Article Text
Abstract
Background The anticipatory prescribing of PRN medications and continuous subcutaneous infusion (CSCI) medication is essential for the timely management of symptomatic patients at the end of life. There is no evidence to support the safety or appropriateness of anticipatory CSCIs. In 2013, in response to safety concerns about end of life prescribing in the community, we designed an educational intervention to improve prescribing practices among non-specialist prescribers in this area.
Methods We performed a safety-focused retrospective cohort analysis of end of life community prescriptions of anticipatory continuous subcutaneous infusions over a 12 month period, 5 years after creating clinical guidelines and embedding a multi-professional rolling education programme. Medications prescribed and administered for symptom control at the end of life are compared between specialist and non-specialist prescribers in terms of their adherence to best practice guidance.

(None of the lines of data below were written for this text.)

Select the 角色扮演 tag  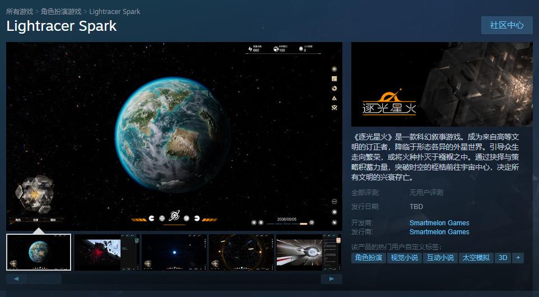click(x=368, y=258)
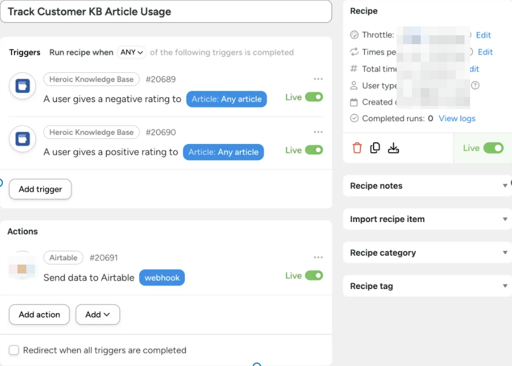Select the Article: Any article token for negative rating
The width and height of the screenshot is (512, 366).
[x=227, y=99]
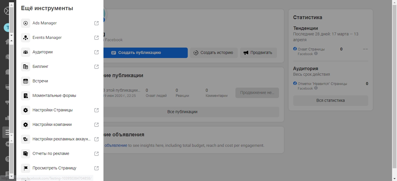Open Моментальные формы menu item
This screenshot has height=181, width=397.
pyautogui.click(x=54, y=96)
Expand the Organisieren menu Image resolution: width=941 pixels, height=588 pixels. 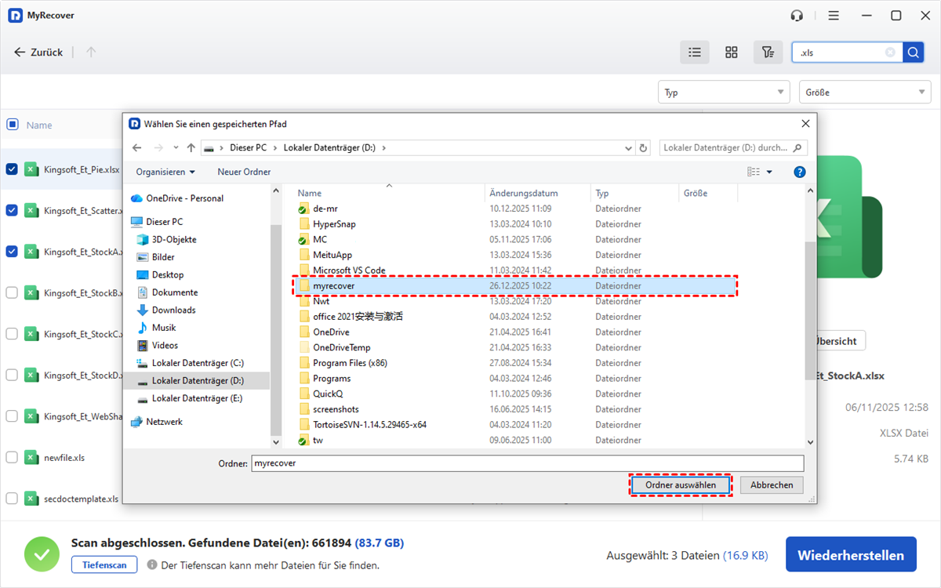click(x=165, y=172)
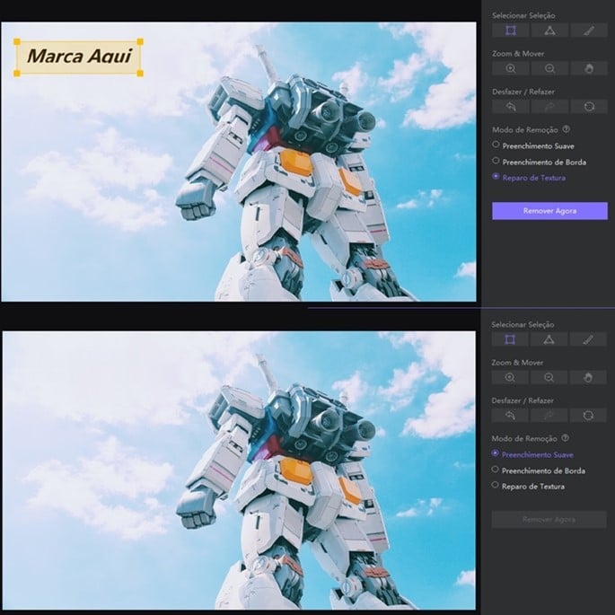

Results Medications prescribed were not universally administered and more commonly not administered without specialist input. Prescriptions of higher doses of opioids and benzodiazepines beyond those recommended by guidance were significantly greater within the cohort of patients receiving specialist oversight. The prescription of a dose range did not result in excessive dose escalation. For patients not receiving specialist palliative care, median morphine and midazolam doses did not escalate at all once a CSCI was commenced. All midazolam administrations were safe.
Conclusions The practice of anticipatory continuous subcutaneous infusion prescribing and administration can be safe in the community non-specialist setting when supported by clinical guidelines, specialist advice and ongoing multi-professional education.